Dernière séquence du travail à Brest en août 1992 pour la commande publique passée par le ministère de l’Équipement à six photographes : Le port et la Ville. Ces vues panoramiques ont été pour moi une expérience nouvelle. L’appareil Horizont évoqué dans le précédent épisode produit des images intéressantes si on prend garde à maintenir l’horizon, comme l’évoque son nom, au centre de l’image. Le niveau à bulle intégré au viseur de l’appareil assure au photographe qu’il maintient le dos et donc le film bien vertical. Les lignes droites de part et d’autre de l’axe horizontal sont déformées, résultat de la projection de l’image sur un cylindre. L’objectif grand angle de 28 mm fabriqué par Zenit en URSS est excellent, donnant la netteté de près jusqu’à l’infini, sans qu’on ait à faire de mise au point.
La ville est plus difficile à apprivoiser avec un angle de 140 degrés et la contrainte imposée à la composition de l’image par l’horizon médian. En 1992, l’électrification de la ligne SNCF avait été prolongée jusqu’à Brest. Les caténaires modifiaient les paysages de 1982 et les garde-fous bordaient les passerelles, la sécurité n’étant pas fille de l’esthétique… Les voiles devant la gare apportaient la note de modernité architecturale que la ville voulait souligner. Les quelques personnes pressant le pas pour attraper leur train datent par leurs vêtements l’époque de la prise de vue.
Le port au mois d’août était en quasi-sommeil et la liberté d’y circuler n’était entravée par aucune barrière, aucun interdit sécuritaire.
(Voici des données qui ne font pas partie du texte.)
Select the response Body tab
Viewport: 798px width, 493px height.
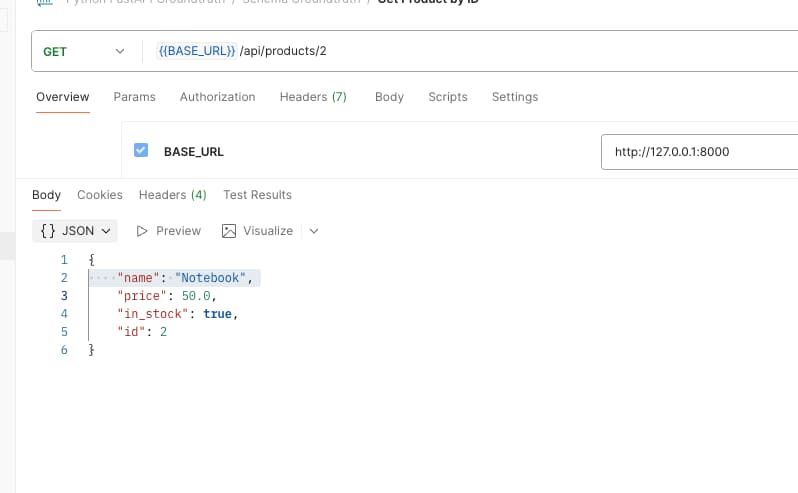pos(46,195)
Les pêcheurs à la ligne, souvent très jeunes, pouvaient même s’abriter du soleil, ardent cette année-là, sous des quais de béton apparemment délaissés.
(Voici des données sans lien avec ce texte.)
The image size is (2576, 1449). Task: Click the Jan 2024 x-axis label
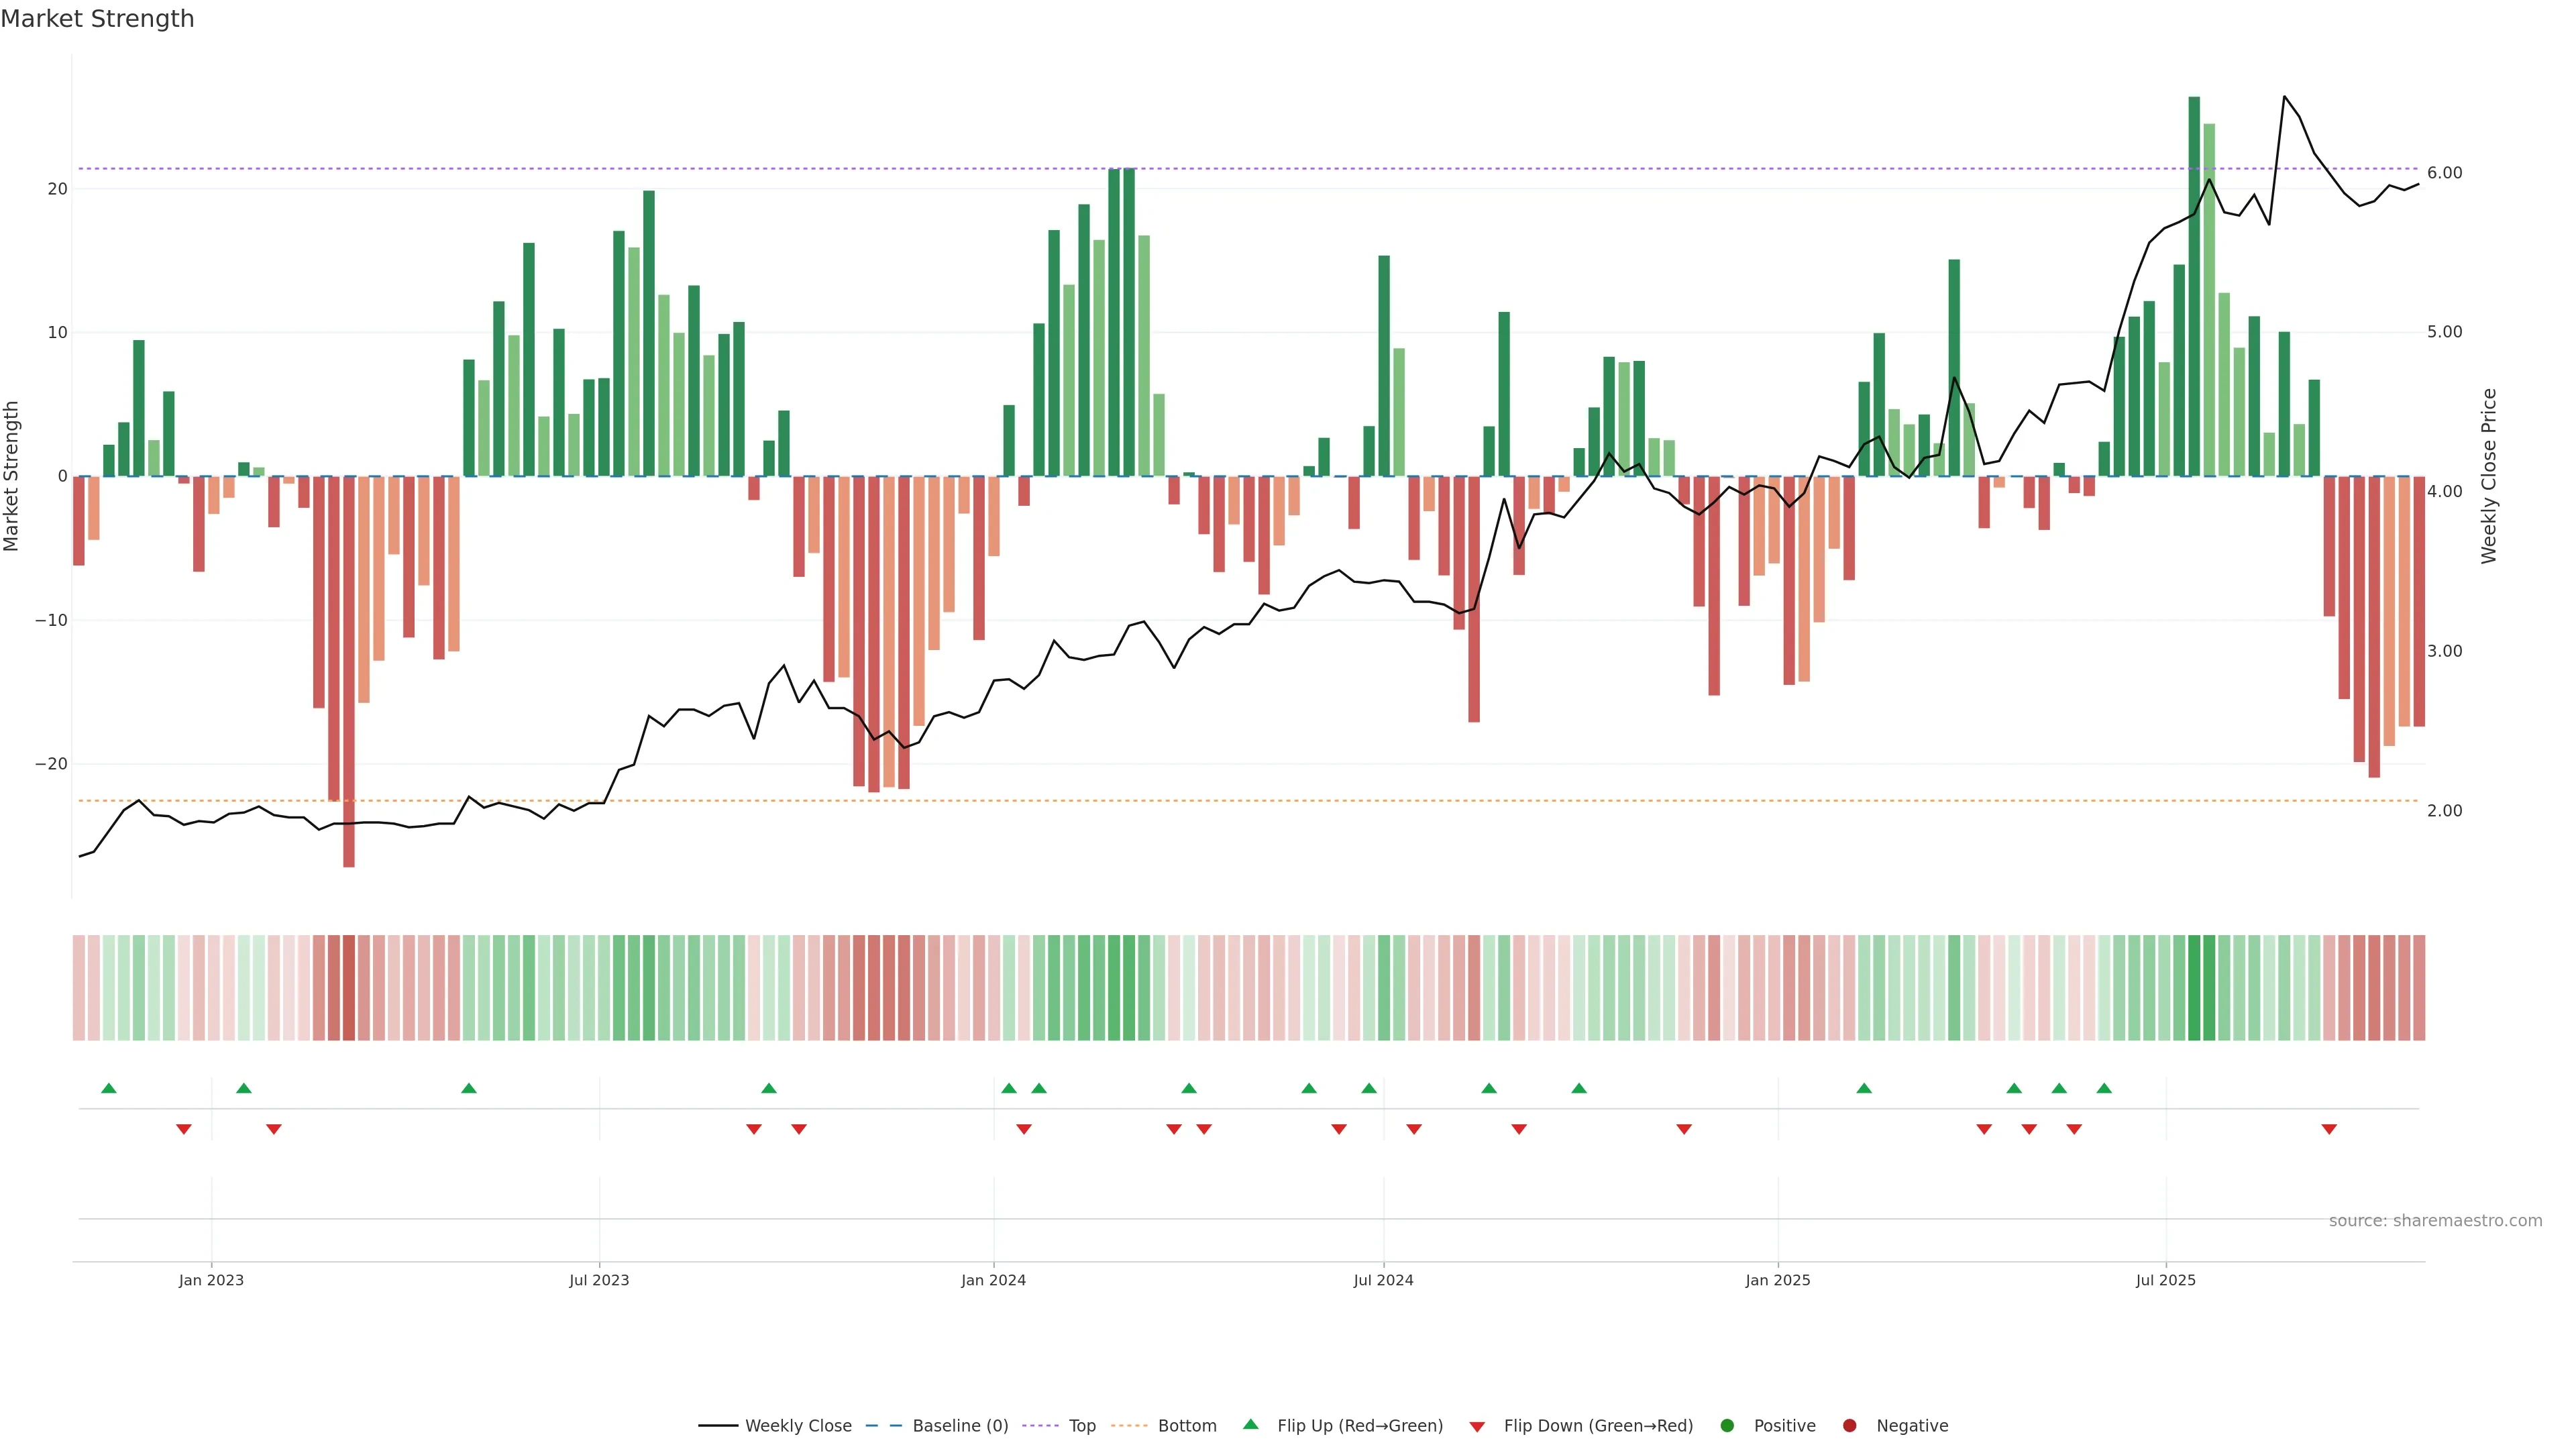pyautogui.click(x=993, y=1280)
La tentation m’est grande de laisser parler les photographies. À la livraison de ce travail, le commanditaire n’a pas apprécié la simplicité du style documentaire. La mode voulait – cela perdure aujourd’hui – que le photographe affirme sa « démarche artistique ».
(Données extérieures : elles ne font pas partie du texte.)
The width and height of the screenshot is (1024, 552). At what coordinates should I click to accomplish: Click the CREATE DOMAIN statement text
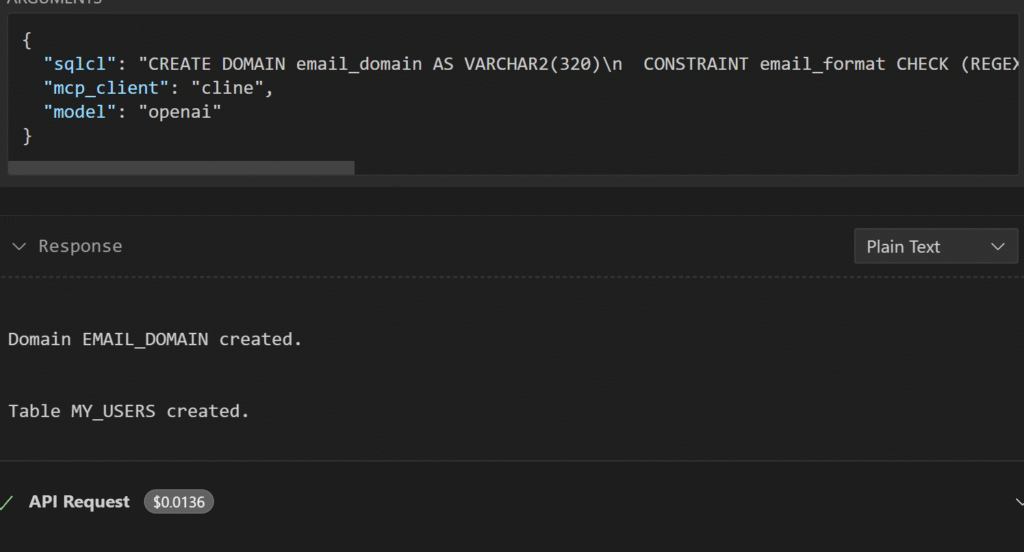click(220, 64)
Faut-il attendre trente ou quarante ans pour qu’une photographie devienne lisible en accord avec les intentions de son auteur ? Me demandant il y a déjà vingt ans ce qu’étaient devenus les tirages de l’exposition « Dix photographes pour le patrimoine », commande de 1980 du Ministère de la Culture, il me fallut enquêter plusieurs mois. Le responsable de l’époque, retraité mais encore lucide, m’assura qu’il les avait confiés à la Bibliothèque Nationale. La conservatrice en chef me dit alors qu’elle allait chercher. Quelques mois plus tard, elle m’assura les avoir trouvés sur ses fiches. Intrigué par sa réponse bien imprécise, je continuai mes recherches pour apprendre finalement que le responsable les avait légués à la Fondation nationale de la photographie, à Lyon. Cette fondation, créée au moment où Raymond Barre était Premier ministre, avait été dissoute en 1992 et son fonds confié à la bibliothèque municipale de Lyon par la liquidatrice. C’est bien là que sont archivés l’ensemble des tirages qui avaient été exposés au Centre Pompidou au printemps 1980.
Cette anecdote donne à réfléchir sur les intentions de ceux qui passent des commandes publiques, les souhaitant prestigieuses à leur lancement. Il me paraît essentiel qu’une commande publique ne soit pas qu’un maillon de la communication institutionnelle ou politique du moment, ou pire encore, l’expression de l’ambition d’un responsable en poste à un moment donné. La photographie est documentaire par nature. Ce genre de commande publique trouverait son sens s’il pouvait se renouveler à intervalles réguliers, devenant un outil de connaissance et un enrichissement du patrimoine culturel.